| I'm a bit divided on whether or not the "centralized" thing is actually a problem Promise should tackle. On one hand, I want to tell you that Promise is only centralized by default. Which is good for people that doesn't understand what a OpenID/IndieAuth Provider is. But as Promise is open source and the protocol caters for it, it is possible to have Promise redirect authentication requests to your own instance. Which then redirects you back to the relying party you want to sign in to. So it is possible to decentralize if that is what you want On the other hand, I'm not sure it's a good idea to do it. Centralizing gives a lot of benefits. User experienc being one, but also being able to roll out eg. security updates quickly. But sure, centralization also creates problems. But until now, I have a feeling that the problems with centralization, can be solved by other measures than going decentralized. Eg. being a non-profit organisation owned by the relying parties. This would guard against a lot of the problems with being centralized. And I'm still to encounter a decentralized solution with a reasonable user experience for most people. OpenID, IndieAuth, SQRL, re:claimID, I'm looking at you. Sorry. |
The challenge with centralized is that it is a single point of failure. The original post was more focused on "If you get locked out of google, you get locked out of everything". In that vein if promise gets hacked/bought/abandoned/changes it's business model etc.. then you lose all your accounts. The anonymous nature of it is great, but this is something Apple already offers with their sign-in with apple which is already widely supported and with the proxy-email solution you can still be contacted by the sites you're signing up with.

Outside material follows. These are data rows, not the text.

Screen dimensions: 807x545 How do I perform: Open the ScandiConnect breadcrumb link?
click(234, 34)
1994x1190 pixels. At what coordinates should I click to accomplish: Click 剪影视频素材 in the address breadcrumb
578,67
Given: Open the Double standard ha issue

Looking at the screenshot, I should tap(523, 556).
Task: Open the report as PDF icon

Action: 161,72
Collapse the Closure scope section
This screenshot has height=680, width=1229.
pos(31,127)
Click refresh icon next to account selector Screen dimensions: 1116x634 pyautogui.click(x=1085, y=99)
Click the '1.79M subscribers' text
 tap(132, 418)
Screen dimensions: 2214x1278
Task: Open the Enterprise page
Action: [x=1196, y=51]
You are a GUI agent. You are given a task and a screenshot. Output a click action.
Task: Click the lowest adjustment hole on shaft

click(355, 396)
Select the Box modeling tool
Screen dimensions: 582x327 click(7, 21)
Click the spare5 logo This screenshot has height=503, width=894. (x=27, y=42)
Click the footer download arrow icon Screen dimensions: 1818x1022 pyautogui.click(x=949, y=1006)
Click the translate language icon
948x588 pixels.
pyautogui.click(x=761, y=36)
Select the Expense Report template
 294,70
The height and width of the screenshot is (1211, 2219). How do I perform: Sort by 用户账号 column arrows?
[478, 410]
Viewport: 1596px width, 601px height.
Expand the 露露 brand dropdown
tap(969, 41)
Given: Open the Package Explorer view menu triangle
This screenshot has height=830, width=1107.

I got interested in IndieAuth because of a project of mine[2], trying to make it really easy for everyone to self-host their facebook/twitter equivalent with direct control over who has access. This runs into the problem with wide adoption where you have a separate credential for each of your friends' blogs. With IndieAuth built into the self-hosted platform, then your own self-hosted site becomes the one credential you can use on all your friends' sites. Self-hosted distributed identity for privacy AND ease-of-use.